Thanks for the update Jim. I'm putting some of my thoughts inline.

Sorry, I've been busy with other things.

In answer to Pavel's direct question "What did we do about the swift crashes" the current answer is "we backed out the patch from the swift-lldb sources". But that's clearly not the good answer...

The thing that's surprising about the crash in the swift testsuite is that it happens because, in the process of building the dynamic ValueObject of the synthetic child for the expression result ValueObject for a simple swift expression, with this code in place one of the Values we are using that is in fact a load address type gets mislabeled as a host address, and then we crash accessing it in our address space. IIUC, that's of the opposite of what this patch was trying to do...

Yes, that is the opposite of what this is trying to do, though I can see how this could trigger something like that when synthetic children come into the game. The logic children_type = am_i_pointer ? load : host is only correct for real children, and if this somehow fires on synthetic children of a non-pointer ValueObject, but the children are actually obtained via dereferencing some pointers, then they might get mislabelled as host pointers.

However, I don't think things could be this simple, as otherwise this would also reproduce on the synthetic children of std::map for instance. So there must be something more here...

BTW, I also think this patch is formally wrong for const result objects, because once the stop ID has moved on, const result object values should never be converted back to load address types. They are supposed to represent the state at the time of the capture, so checking the state of the process after that time can't be right. But that wasn't the failure we were seeing in the Swift testsuite.

I get the "state at the time of the capture" argument, but it's not clear to me what would be the behavior without this patch(?) IIUC, we currently don't have any logic which would "freeze-dry" the pointed-to values (and it's tricky to do so, because those values can contain other pointers, etc.). So, this seems correct at least in the sense that those pointer values will get the correct address class (assuming the synthetic children issue above is sorted out) and we won't crash while trying to dereference them.

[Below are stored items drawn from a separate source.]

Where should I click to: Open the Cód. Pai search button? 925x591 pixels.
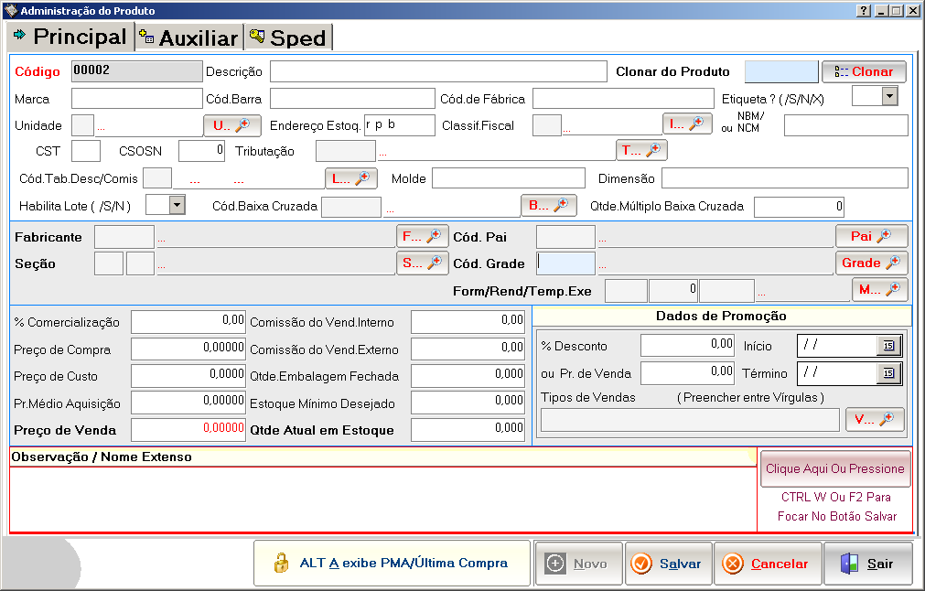click(871, 236)
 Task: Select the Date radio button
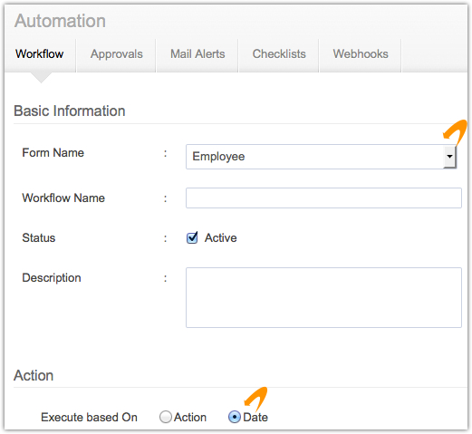235,417
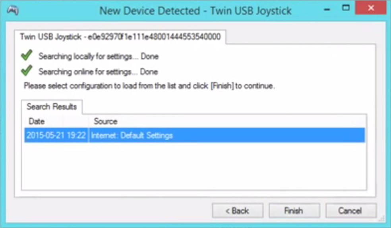Click the 'Searching online for settings' status text
391x228 pixels.
pyautogui.click(x=98, y=72)
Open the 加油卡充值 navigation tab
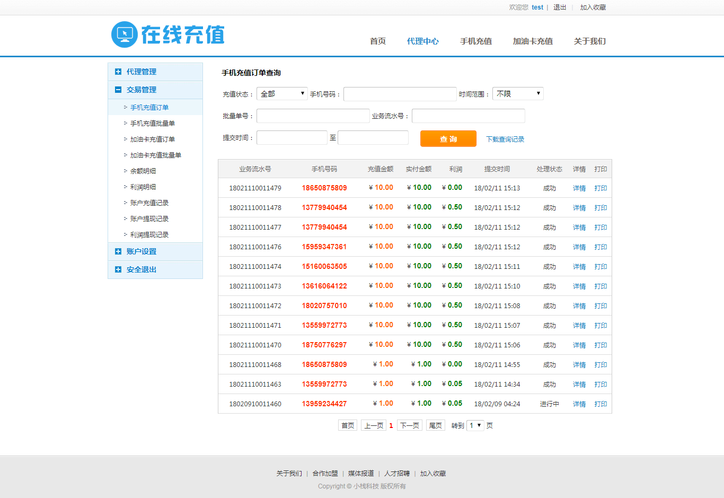The height and width of the screenshot is (498, 724). pos(532,41)
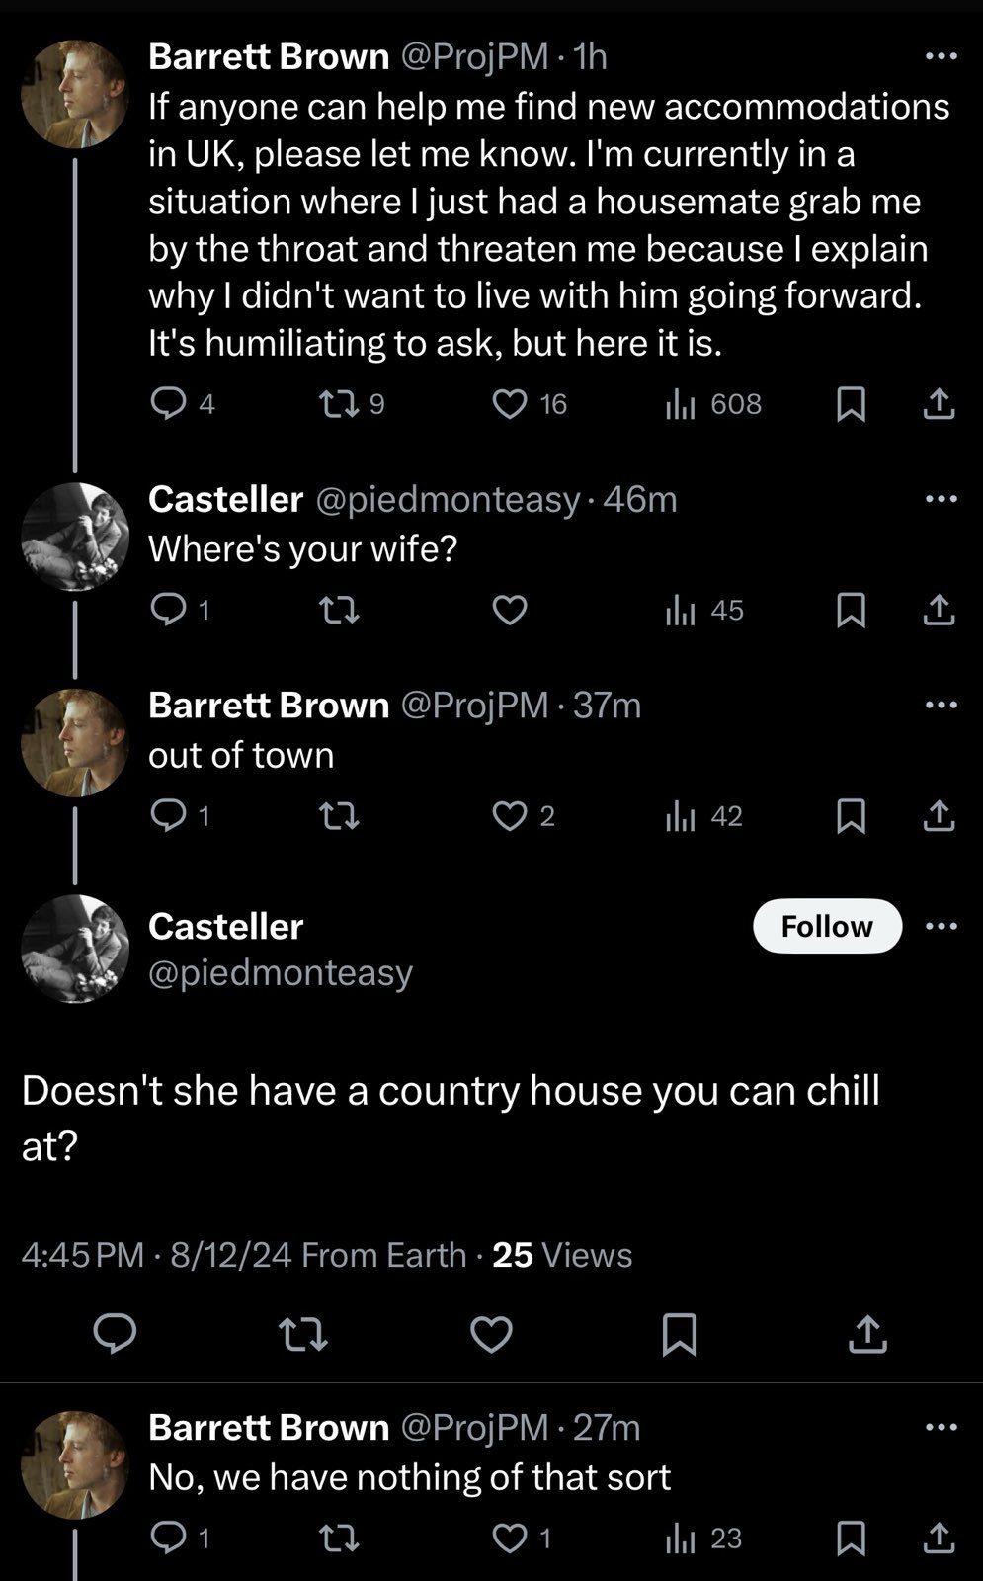Viewport: 983px width, 1581px height.
Task: Open more options on the top tweet
Action: (x=941, y=57)
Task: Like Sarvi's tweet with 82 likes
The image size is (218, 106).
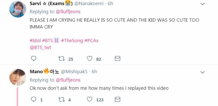Action: [90, 59]
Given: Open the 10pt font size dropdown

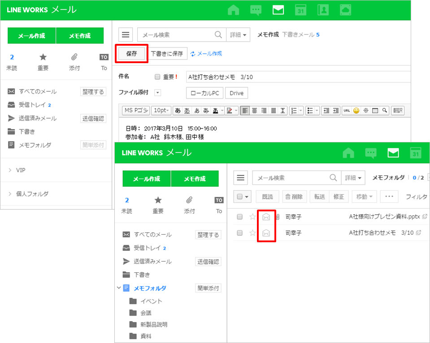Looking at the screenshot, I should 161,111.
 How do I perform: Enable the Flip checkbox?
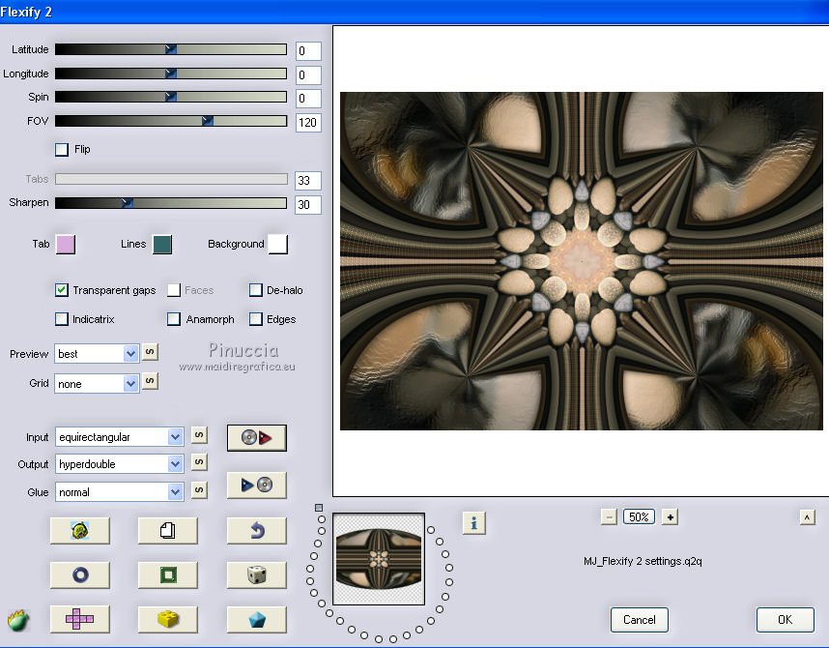63,150
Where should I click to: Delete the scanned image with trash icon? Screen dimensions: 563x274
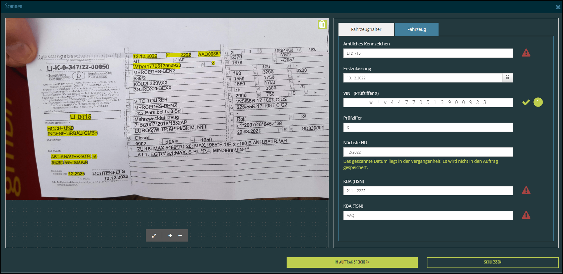coord(322,24)
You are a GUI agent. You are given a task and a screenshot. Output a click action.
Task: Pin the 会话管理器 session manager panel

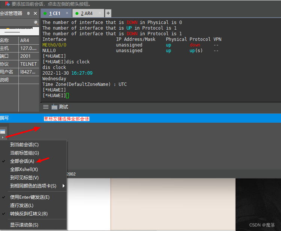tap(28, 14)
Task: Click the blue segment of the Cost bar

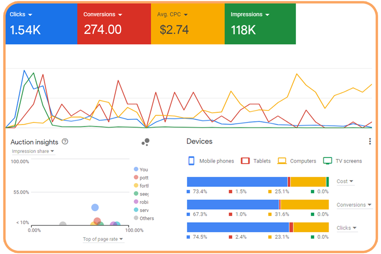Action: (x=237, y=182)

I also think the "state at the time of capture" thing needs to be more nuanced. For instance, if I had a variable like int *ptr = &some_int;, I wouldn't expect that p ptr followed by a p *$1 would show me the old/stale value of some_int. That would certainly be the case if the pointer is part of an "implementation detail" of something (like the const char * inside std::string), but it seems like there are at least some cases where it would be reasonable to follow the pointer values into live memory.

ConstResult objects are still implicated in this crash, because "expr var" crashes but "frame var" for this swift variable works. The difference between the two cases is that in the succeeding case the root ValueObject is a ValueObjectVariable, and in the crashing case a ValueObjectConstResult. But it doesn't have to do with the const result getting into an inconsistent state because it updates itself when it shouldn't. It seems like there's just something in the logic of UpdateChildrenAddressType that is wrong for ValueObjectConstResult. But it seems to take a fairly complex chain of values - ConstResult->ConstResultChild->SyntheticValue->DynamicValue to trigger the crash, and the crash is actually in getting the backing data for a ValueObjectDynamicValue...

It will take me some more head scratching to figure out why this is going wrong but I'm currently in the process of hastening my eventual balding.

Lets hope it doesn't come to that. :) Let me know if there's anything I can do to help.